Mr Bulmer warned that the country was at risk of becoming a net importer for fresh goods, pointing to survey data from January that showed up to 37 per cent of farmers are considering quitting the industry.
“If we keep going down the path that we’re going we’re not going to hold or entice any young farmers in this industry,” he said.
In its submission, the peak industry body said about 20 per cent of large growers were losing more than 30 per cent of produce through self-rejection practices.
“One in five farmers report that rejected produce is given to supermarkets for free, and one in four stated that supermarkets expect imperfect produce for free,” it said.
“Therefore, rejection of produce could also be a method for retailers to manipulate growers into providing low-cost or free produce, while still setting high retail prices.”

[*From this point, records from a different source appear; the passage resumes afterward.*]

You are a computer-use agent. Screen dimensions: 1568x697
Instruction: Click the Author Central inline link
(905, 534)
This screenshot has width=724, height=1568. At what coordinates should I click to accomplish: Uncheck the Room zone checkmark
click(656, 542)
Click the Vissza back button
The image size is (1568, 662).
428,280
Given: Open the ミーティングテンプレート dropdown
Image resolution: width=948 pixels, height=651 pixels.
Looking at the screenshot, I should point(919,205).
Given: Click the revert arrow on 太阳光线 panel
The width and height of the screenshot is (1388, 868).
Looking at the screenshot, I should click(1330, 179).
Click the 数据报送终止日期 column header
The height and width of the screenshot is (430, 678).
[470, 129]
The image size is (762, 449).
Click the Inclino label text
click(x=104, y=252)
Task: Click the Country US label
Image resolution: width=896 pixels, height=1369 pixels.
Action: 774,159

According to the industry group, vegetable growers are entering into “non-binding” agreements with supermarkets where retailers set a forecast weekly volume of stock, with no obligation to accept the full amount.
A significant percentage of growers have reported that supermarkets were rejecting a considerable portion of their supply, with sometimes as little as 50 per cent of produce appearing on supermarket shelves.
This has forced farmers to choose between ploughing their surplus crops back into the soil or selling it on the wholesale market for a cheaper price.
“Retailers, who actively monitor prices in the wholesale market and buy from market agents, then advise the grower that the wholesale price is low, and therefore put pressure on the grower to accept lower prices,” the AUSVEG submission said.
“Are the retailers deliberately manipulating the market and causing an oversupply through over-inflated supply agreements?”
AUSVEG said that the financial situation was so “dire” that about 34 per cent of growers were considering exiting the farming business.